L'histoire joue ici sur un concept policier devenu bien célèbre au fil des décennies et qui était alors assez novateur pour l'époque: le crime en pièce fermée, que Maurice Leblanc a donc contribué à populariser, au même titre que le célèbre roman "Le Mystère de la Chambre jaune" de Gaston Leroux (publié pour la première fois en automne 1907, seulement quelques mois après "Arsène Lupin, Gentleman Cambrioleur").
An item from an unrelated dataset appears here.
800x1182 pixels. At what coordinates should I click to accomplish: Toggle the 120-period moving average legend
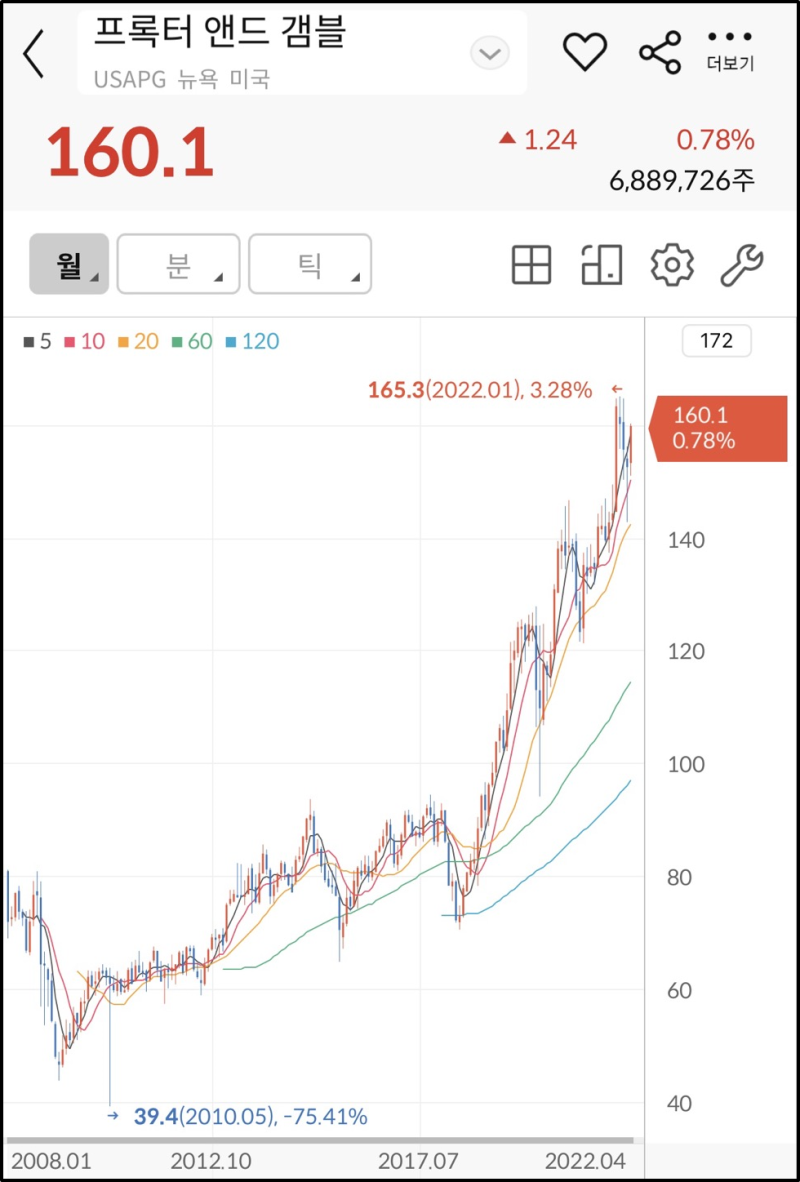click(249, 341)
Récit forcément intrigant de par sa construction bourrée de mystères et à première vue inexplicable, l'affaire prend surtout toute sa saveur quand on finit par en découvrir la teneur, 20 ans plus tard: sans trop spoiler, tout ceci permet avant tout à Maurice Leblanc et donc aussi à Takashi Morita d'évoquer la plus tendre jeunesse de celui qui deviendra Arsène Lupin, de dévoiler une part de ses origines, d'expliquer un peu ce qui l'a conduit à devenir ce qu'il est devenu, et aussi de laisser deviner la part de ténèbres se cachant derrière son côté souvent gai, ténèbres forcément héritées des douleurs de son enfance.
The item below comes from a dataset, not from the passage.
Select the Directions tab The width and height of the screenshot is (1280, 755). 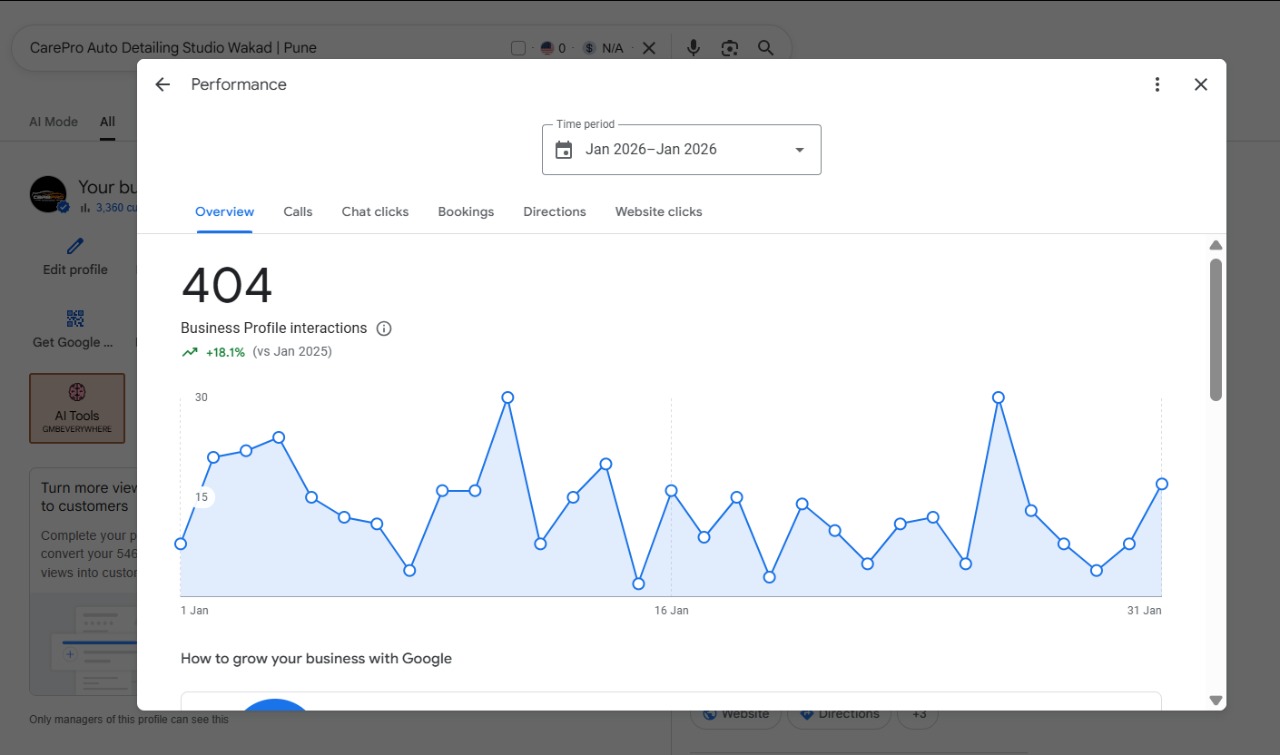555,212
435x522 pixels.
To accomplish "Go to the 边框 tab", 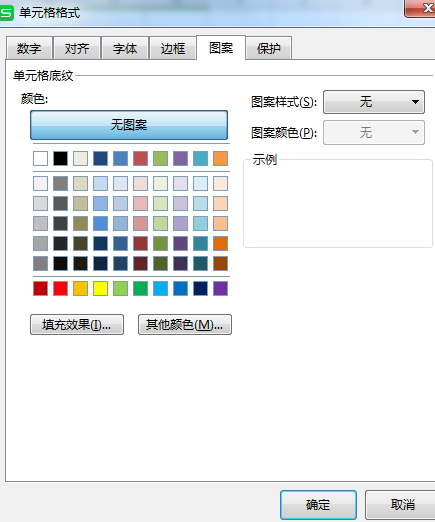I will point(173,49).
Dans "Le Sept de coeur", plus long récit du tome avec ses plus de 140 pages, c'est à travers un écrivain que l'histoire est racontée, ce dernier ayant eu l'occasion de croiser la route d'Arsène Lupin et de devenir, par la force des choses, son biographe, après avoir été épaté par le voleur. Tout commence quand l'écrivain reçoit dans sa vaste demeure, achetée il y a quelque temps, une visite inattendue: alors qu'on lui fait parvenir un papier lui sommant de ne plus esquisser la moindre parole ni le moindre geste sans quoi il lui arrivera malheur, une silhouette semble se faufiler avec des fracas assourdissants dans son bureau... et pourtant, une fois tout ceci fin, rien n'a été cassé ni volé. Peu de temps après, un homme inconnu et visiblement inquiet vient rendre visite à l'écrivain, lui demande de le laisser seul trois minutes dans le bureau pour essayer de comprendre ce qui s'est passé, puis finit par se suicider dans la pièce, en laissant derrière lui deux maigres indices: la carte de visite d'un célèbre banquier, et une mystérieuse carte de 7 de Coeur percée en plusieurs endroits... Que signifie tout ceci ? Que cache cette maison ? Pour essayer de comprendre, l'écrivain va mener l'enquête, bien aidé par son ami perspicace Daspry.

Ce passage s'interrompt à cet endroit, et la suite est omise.